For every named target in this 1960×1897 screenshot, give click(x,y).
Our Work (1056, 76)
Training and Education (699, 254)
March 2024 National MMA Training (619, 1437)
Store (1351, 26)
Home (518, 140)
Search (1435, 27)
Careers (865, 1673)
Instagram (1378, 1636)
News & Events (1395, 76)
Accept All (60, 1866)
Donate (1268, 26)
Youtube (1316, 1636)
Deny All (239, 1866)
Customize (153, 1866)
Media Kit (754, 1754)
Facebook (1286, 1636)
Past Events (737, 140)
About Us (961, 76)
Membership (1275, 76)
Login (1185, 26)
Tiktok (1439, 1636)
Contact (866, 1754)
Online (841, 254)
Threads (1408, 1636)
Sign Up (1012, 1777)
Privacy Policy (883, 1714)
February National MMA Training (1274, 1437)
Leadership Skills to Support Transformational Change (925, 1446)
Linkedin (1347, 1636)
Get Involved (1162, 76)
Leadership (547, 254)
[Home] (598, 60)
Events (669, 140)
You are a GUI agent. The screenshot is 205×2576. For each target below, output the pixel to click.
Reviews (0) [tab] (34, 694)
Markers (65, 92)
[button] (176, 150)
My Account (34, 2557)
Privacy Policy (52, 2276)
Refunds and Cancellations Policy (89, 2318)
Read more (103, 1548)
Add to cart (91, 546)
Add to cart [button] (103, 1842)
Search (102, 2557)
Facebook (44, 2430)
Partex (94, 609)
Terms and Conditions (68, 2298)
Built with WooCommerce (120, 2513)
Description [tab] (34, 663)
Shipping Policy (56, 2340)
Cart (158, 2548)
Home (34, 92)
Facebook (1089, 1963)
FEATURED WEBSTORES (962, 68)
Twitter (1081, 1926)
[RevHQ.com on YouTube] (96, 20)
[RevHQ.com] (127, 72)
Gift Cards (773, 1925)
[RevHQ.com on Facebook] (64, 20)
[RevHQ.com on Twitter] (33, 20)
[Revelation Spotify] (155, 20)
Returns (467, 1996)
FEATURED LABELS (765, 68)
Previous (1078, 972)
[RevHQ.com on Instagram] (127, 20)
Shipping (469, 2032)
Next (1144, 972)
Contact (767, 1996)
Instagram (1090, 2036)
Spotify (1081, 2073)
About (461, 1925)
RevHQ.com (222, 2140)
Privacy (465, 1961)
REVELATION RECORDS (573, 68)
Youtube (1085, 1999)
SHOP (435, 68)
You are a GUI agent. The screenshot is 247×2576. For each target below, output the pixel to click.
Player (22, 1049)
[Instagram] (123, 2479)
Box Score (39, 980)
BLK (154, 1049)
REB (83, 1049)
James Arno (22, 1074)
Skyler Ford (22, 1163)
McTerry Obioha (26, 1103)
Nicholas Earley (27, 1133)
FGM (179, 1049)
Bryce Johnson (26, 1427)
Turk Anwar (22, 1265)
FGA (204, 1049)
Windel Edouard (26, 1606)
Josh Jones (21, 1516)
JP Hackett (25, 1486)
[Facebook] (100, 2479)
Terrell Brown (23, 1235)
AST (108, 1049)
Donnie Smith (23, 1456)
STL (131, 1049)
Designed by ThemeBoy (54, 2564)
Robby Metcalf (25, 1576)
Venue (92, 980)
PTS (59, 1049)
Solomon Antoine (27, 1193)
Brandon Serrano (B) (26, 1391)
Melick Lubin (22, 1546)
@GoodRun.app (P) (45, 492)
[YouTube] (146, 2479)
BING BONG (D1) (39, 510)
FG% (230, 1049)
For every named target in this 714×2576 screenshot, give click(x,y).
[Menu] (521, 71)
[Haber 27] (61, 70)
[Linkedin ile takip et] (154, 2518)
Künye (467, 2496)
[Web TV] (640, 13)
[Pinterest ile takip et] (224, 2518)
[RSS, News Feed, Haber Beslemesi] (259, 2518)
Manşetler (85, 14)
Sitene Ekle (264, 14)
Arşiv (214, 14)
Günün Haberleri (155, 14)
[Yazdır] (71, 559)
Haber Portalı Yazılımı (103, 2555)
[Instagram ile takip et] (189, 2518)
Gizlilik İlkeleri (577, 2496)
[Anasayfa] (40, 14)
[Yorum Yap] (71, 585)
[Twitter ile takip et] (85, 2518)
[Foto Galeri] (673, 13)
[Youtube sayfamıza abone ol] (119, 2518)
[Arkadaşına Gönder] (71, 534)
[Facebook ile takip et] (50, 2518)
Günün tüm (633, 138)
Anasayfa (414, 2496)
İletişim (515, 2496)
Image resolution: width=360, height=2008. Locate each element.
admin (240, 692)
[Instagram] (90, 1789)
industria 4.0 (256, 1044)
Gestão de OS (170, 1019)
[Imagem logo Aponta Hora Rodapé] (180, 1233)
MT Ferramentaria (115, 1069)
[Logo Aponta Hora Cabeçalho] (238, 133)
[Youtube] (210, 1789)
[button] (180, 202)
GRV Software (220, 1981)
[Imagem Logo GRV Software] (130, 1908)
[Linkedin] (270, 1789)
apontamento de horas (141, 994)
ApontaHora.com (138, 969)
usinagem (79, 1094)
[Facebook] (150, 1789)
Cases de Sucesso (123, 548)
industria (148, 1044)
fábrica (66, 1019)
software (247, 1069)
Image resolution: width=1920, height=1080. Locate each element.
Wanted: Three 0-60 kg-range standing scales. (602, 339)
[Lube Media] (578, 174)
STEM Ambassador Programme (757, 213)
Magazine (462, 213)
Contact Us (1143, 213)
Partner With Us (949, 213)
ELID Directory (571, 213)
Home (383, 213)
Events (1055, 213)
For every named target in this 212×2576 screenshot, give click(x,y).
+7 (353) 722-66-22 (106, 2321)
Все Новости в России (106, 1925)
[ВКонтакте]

○ ○ ○ ○ ○ ○ ○

→ **EXERCISE INSTRUCTIONS**
Each entry needs to be given again exactly as it stands.

→ **ANSWER BELOW**
For every named target in this 1960×1897 screenshot, give click(x,y).
Our Work (1056, 76)
Training and Education (699, 254)
March 2024 National MMA Training (619, 1437)
Store (1351, 26)
Home (518, 140)
Search (1435, 27)
Careers (865, 1673)
Instagram (1378, 1636)
News & Events (1395, 76)
Accept All (60, 1866)
Donate (1268, 26)
Youtube (1316, 1636)
Deny All (239, 1866)
Customize (153, 1866)
Media Kit (754, 1754)
Facebook (1286, 1636)
Past Events (737, 140)
About Us (961, 76)
Membership (1275, 76)
Login (1185, 26)
Tiktok (1439, 1636)
Contact (866, 1754)
Online (841, 254)
Threads (1408, 1636)
Sign Up (1012, 1777)
Privacy Policy (883, 1714)
February National MMA Training (1274, 1437)
Leadership Skills to Support Transformational Change (925, 1446)
Linkedin (1347, 1636)
Get Involved (1162, 76)
Leadership (547, 254)
[Home] (598, 60)
Events (669, 140)
You are a GUI agent. The screenshot is 205×2576. For each target below, output the pixel to click.
Reviews (0) [tab] (34, 694)
Markers (65, 92)
[button] (176, 150)
My Account (34, 2557)
Privacy Policy (52, 2276)
Refunds and Cancellations Policy (89, 2318)
Read more (103, 1548)
Add to cart (91, 546)
Add to cart [button] (103, 1842)
Search (102, 2557)
Facebook (44, 2430)
Partex (94, 609)
Terms and Conditions (68, 2298)
Built with WooCommerce (120, 2513)
Description [tab] (34, 663)
Shipping Policy (56, 2340)
Cart (158, 2548)
Home (34, 92)
Facebook (1089, 1963)
FEATURED WEBSTORES (962, 68)
Twitter (1081, 1926)
[RevHQ.com on YouTube] (96, 20)
[RevHQ.com] (127, 72)
Gift Cards (773, 1925)
[RevHQ.com on Facebook] (64, 20)
[RevHQ.com on Twitter] (33, 20)
[Revelation Spotify] (155, 20)
Returns (467, 1996)
FEATURED LABELS (765, 68)
Previous (1078, 972)
[RevHQ.com on Instagram] (127, 20)
Shipping (469, 2032)
Next (1144, 972)
Contact (767, 1996)
Instagram (1090, 2036)
Spotify (1081, 2073)
About (461, 1925)
RevHQ.com (222, 2140)
Privacy (465, 1961)
REVELATION RECORDS (573, 68)
Youtube (1085, 1999)
SHOP (435, 68)
You are a GUI agent. The screenshot is 247×2576. For each target below, output the pixel to click.
Player (22, 1049)
[Instagram] (123, 2479)
Box Score (39, 980)
BLK (154, 1049)
REB (83, 1049)
James Arno (22, 1074)
Skyler Ford (22, 1163)
McTerry Obioha (26, 1103)
Nicholas Earley (27, 1133)
FGM (179, 1049)
Bryce Johnson (26, 1427)
Turk Anwar (22, 1265)
FGA (204, 1049)
Windel Edouard (26, 1606)
Josh Jones (21, 1516)
JP Hackett (25, 1486)
[Facebook] (100, 2479)
Terrell Brown (23, 1235)
AST (108, 1049)
Donnie Smith (23, 1456)
STL (131, 1049)
Designed by ThemeBoy (54, 2564)
Robby Metcalf (25, 1576)
Venue (92, 980)
PTS (59, 1049)
Solomon Antoine (27, 1193)
Brandon Serrano (B) (26, 1391)
Melick Lubin (22, 1546)
@GoodRun.app (P) (45, 492)
[YouTube] (146, 2479)
BING BONG (D1) (39, 510)
FG% (230, 1049)
For every named target in this 714×2576 screenshot, give click(x,y).
[Menu] (521, 71)
[Haber 27] (61, 70)
[Linkedin ile takip et] (154, 2518)
Künye (467, 2496)
[Web TV] (640, 13)
[Pinterest ile takip et] (224, 2518)
[RSS, News Feed, Haber Beslemesi] (259, 2518)
Manşetler (85, 14)
Sitene Ekle (264, 14)
Arşiv (214, 14)
Günün Haberleri (155, 14)
[Yazdır] (71, 559)
Haber Portalı Yazılımı (103, 2555)
[Instagram ile takip et] (189, 2518)
Gizlilik İlkeleri (577, 2496)
[Anasayfa] (40, 14)
[Yorum Yap] (71, 585)
[Twitter ile takip et] (85, 2518)
[Foto Galeri] (673, 13)
[Youtube sayfamıza abone ol] (119, 2518)
[Arkadaşına Gönder] (71, 534)
[Facebook ile takip et] (50, 2518)
Günün tüm (633, 138)
Anasayfa (414, 2496)
İletişim (515, 2496)
Image resolution: width=360, height=2008. Locate each element.
admin (240, 692)
[Instagram] (90, 1789)
industria 4.0 (256, 1044)
Gestão de OS (170, 1019)
[Imagem logo Aponta Hora Rodapé] (180, 1233)
MT Ferramentaria (115, 1069)
[Logo Aponta Hora Cabeçalho] (238, 133)
[Youtube] (210, 1789)
[button] (180, 202)
GRV Software (220, 1981)
[Imagem Logo GRV Software] (130, 1908)
[Linkedin] (270, 1789)
apontamento de horas (141, 994)
ApontaHora.com (138, 969)
usinagem (79, 1094)
[Facebook] (150, 1789)
Cases de Sucesso (123, 548)
industria (148, 1044)
fábrica (66, 1019)
software (247, 1069)
Image resolution: width=1920, height=1080. Locate each element.
Wanted: Three 0-60 kg-range standing scales. (602, 339)
[Lube Media] (578, 174)
STEM Ambassador Programme (757, 213)
Magazine (462, 213)
Contact Us (1143, 213)
Partner With Us (949, 213)
ELID Directory (571, 213)
Home (383, 213)
Events (1055, 213)
For every named target in this 212×2576 screenshot, give click(x,y).
+7 (353) 722-66-22 (106, 2321)
Все Новости в России (106, 1925)
[ВКонтакте]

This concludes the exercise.